We know so far Nvidia will set aside 1GB of VRAM for it.
Where do you get this number from?
I would assume the BVH can have any size depending on scene, also larger than 1GB? Likely 1GB is some kind of average from current games?
Beside BVH, it would be interesting to know if they use a stack per ray (likely) and where they store it.
The only option i see is L1 (which they also use for LDS / texture cache), likely reserving a fixed, small size per ray and if this becomes too small the traversal algorithm needs some restart fallback to still give correct results.
I guess this will be very similar for AMD, maybe the TMU patent did even mention LDS. (They also added some short stack traversal variants to Radeon Rays.)
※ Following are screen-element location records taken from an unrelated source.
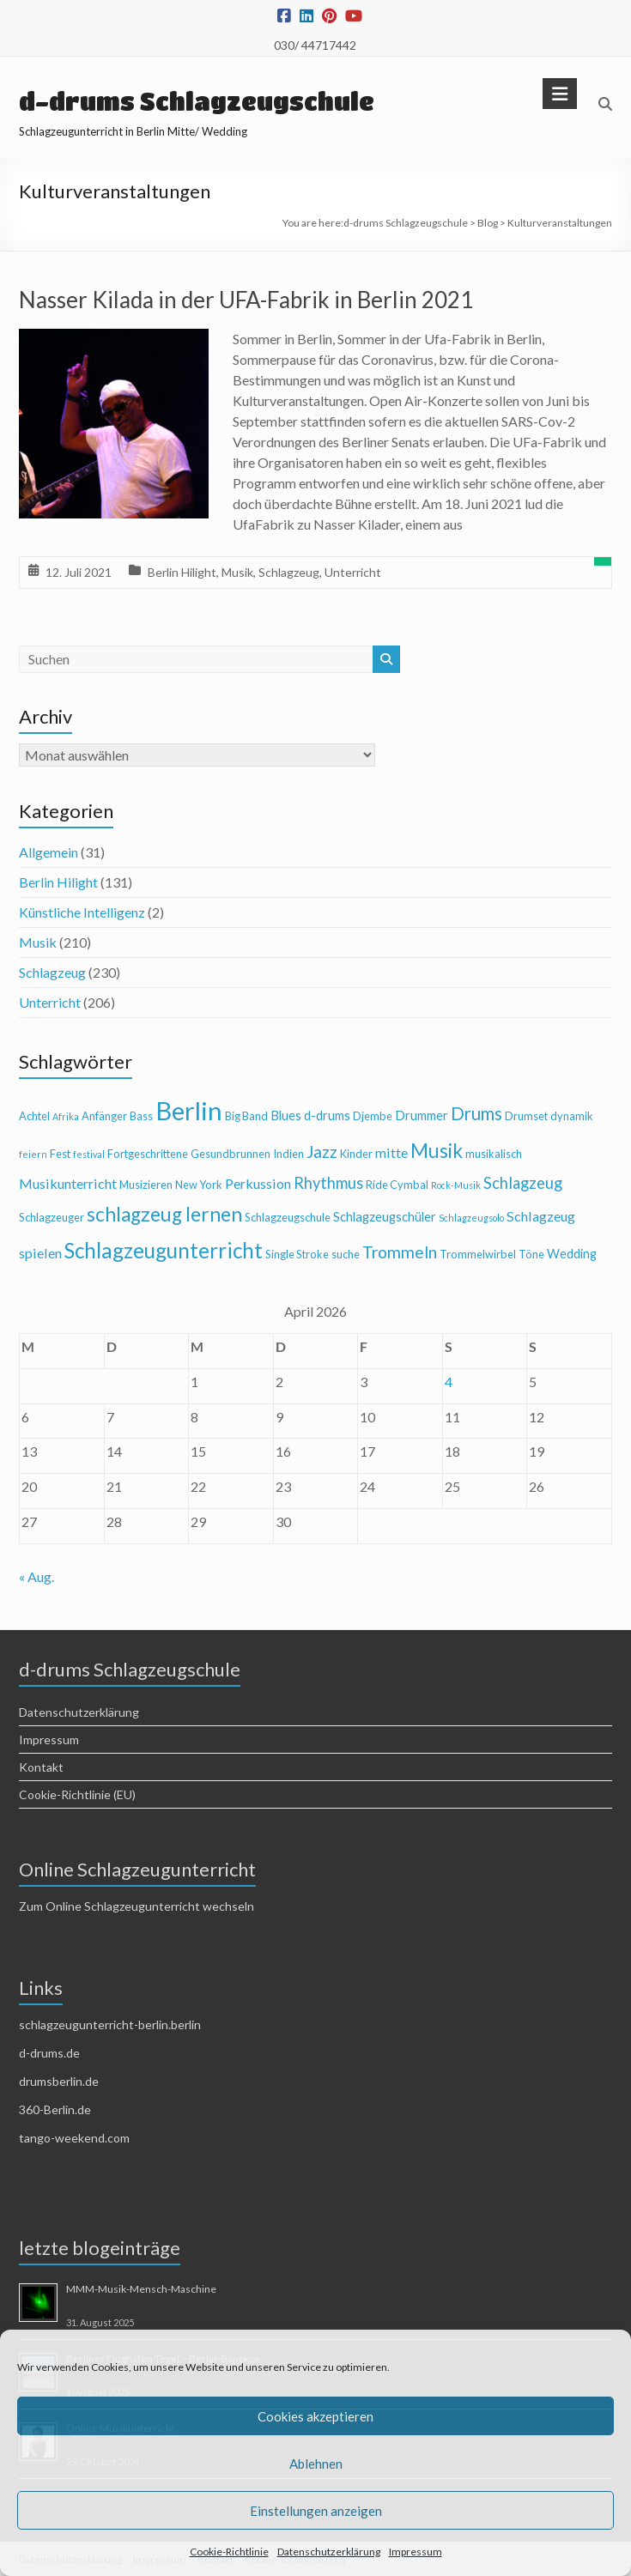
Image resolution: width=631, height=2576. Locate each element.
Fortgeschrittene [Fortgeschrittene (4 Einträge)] (147, 1154)
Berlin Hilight (182, 572)
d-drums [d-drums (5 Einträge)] (327, 1115)
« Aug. (36, 1576)
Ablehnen (316, 2463)
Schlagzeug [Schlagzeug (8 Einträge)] (522, 1182)
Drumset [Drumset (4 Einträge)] (526, 1116)
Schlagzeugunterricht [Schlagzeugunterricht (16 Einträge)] (163, 1250)
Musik (237, 572)
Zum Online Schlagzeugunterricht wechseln (136, 1906)
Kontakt (41, 1767)
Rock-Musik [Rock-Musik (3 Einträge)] (456, 1185)
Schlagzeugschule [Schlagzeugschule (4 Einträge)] (288, 1217)
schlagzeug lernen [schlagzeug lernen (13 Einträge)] (164, 1214)
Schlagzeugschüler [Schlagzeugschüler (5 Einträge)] (384, 1216)
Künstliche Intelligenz (82, 912)
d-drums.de (49, 2053)
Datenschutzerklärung (328, 2551)
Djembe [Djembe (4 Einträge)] (372, 1116)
Also interesting: Does NV use binary tree or MBVH?
AMDs TMU patent mentioned a branching factor of 4, so the tree would have much less levels than a binary one, and memory access can be made more coherent.
(Still, i wonder why not 8, because that's a nice number to divide 3D space like an octree, while 4 would be nice for 2D like quadtree - must have technical reasons.)
However, it's just details. I do not expect a big difference between NV / AMD or desktop / console from the programmers perspective.
Only exception is AMDs option for programmable traversal to enable things like stochastic LOD, fallback to reflection probes if ray takes too long, things like that.